» **WHAT IS NEEDED**: Starting with the first line of the items and going on through the line with "(x=93, y=124)", write out those lines again with their requests, and shift every coordinate in the answers up by 32.

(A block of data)

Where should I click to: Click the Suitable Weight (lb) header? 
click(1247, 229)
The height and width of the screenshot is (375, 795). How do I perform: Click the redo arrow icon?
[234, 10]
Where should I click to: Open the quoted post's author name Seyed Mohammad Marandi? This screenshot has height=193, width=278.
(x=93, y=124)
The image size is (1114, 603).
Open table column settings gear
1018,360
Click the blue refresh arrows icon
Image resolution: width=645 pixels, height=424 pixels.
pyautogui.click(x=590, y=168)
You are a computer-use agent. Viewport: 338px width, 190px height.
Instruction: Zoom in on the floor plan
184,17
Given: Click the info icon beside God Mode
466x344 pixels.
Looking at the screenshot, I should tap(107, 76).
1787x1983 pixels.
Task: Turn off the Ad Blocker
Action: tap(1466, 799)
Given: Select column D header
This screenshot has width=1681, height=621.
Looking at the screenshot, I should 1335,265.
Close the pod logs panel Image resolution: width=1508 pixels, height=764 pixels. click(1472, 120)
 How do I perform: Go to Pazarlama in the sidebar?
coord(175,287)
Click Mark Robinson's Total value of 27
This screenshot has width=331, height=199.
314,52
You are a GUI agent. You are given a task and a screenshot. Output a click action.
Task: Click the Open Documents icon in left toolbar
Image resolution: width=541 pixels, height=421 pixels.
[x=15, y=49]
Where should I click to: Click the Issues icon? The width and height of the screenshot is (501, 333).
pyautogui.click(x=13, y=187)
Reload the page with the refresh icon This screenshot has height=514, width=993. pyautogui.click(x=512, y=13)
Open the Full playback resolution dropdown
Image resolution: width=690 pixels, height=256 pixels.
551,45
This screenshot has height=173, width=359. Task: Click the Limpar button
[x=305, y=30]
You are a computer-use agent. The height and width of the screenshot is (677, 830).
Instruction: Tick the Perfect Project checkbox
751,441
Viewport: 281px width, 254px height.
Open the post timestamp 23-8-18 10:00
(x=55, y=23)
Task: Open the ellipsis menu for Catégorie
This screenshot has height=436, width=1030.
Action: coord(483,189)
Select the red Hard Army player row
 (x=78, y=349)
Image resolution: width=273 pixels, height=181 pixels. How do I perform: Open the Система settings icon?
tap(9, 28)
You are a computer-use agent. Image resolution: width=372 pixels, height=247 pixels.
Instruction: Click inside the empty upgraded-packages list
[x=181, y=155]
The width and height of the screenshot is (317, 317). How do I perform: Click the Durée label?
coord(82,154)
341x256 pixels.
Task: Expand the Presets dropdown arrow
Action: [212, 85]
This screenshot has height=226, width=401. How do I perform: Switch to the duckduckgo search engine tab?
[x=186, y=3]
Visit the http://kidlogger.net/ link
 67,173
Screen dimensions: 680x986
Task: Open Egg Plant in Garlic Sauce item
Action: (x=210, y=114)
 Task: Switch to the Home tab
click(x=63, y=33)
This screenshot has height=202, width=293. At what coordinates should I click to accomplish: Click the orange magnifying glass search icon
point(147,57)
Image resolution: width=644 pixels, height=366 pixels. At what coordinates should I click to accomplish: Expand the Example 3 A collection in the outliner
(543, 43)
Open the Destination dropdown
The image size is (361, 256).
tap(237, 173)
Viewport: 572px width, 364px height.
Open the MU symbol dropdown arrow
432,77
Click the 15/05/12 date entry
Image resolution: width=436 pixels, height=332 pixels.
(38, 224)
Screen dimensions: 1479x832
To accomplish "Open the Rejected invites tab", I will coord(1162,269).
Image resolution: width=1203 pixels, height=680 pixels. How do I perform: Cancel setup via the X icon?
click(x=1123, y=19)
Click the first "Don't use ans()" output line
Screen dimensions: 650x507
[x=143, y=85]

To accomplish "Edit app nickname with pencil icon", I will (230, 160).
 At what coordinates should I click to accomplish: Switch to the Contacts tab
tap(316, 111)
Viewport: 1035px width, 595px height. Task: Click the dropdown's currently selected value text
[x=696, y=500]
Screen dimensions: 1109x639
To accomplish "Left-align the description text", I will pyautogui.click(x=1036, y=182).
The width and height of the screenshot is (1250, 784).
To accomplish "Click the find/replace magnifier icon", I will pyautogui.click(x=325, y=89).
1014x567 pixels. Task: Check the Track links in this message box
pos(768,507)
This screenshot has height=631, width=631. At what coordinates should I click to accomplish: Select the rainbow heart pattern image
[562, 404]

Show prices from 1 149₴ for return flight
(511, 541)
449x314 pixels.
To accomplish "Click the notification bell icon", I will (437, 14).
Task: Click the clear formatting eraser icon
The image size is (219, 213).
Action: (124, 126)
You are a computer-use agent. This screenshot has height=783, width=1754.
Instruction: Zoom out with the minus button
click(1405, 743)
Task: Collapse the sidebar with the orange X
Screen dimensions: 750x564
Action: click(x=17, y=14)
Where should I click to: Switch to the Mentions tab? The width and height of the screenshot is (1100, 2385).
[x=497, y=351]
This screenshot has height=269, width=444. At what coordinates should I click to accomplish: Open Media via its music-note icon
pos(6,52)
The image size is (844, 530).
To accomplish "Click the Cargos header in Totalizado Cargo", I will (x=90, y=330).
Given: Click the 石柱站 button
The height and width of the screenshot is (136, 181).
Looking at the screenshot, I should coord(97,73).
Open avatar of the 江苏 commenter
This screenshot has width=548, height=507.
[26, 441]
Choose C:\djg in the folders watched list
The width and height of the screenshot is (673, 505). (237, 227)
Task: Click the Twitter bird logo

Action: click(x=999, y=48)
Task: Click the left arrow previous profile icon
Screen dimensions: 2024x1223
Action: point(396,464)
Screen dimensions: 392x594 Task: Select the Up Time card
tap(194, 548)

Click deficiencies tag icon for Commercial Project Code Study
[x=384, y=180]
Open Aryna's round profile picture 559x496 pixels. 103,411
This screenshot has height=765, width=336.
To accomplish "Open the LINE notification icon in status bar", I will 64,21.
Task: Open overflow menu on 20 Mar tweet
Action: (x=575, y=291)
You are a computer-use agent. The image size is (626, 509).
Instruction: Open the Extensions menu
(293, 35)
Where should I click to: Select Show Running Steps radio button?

» **EXERCISE ANSWER**:
Where should I click to: Click the Suitable Weight (lb) header? 
click(1279, 261)
The height and width of the screenshot is (375, 795). How do I perform: Click the redo arrow icon?
[266, 42]
Where should I click to: Open the quoted post's author name Seyed Mohammad Marandi? This screenshot has height=193, width=278.
(x=125, y=156)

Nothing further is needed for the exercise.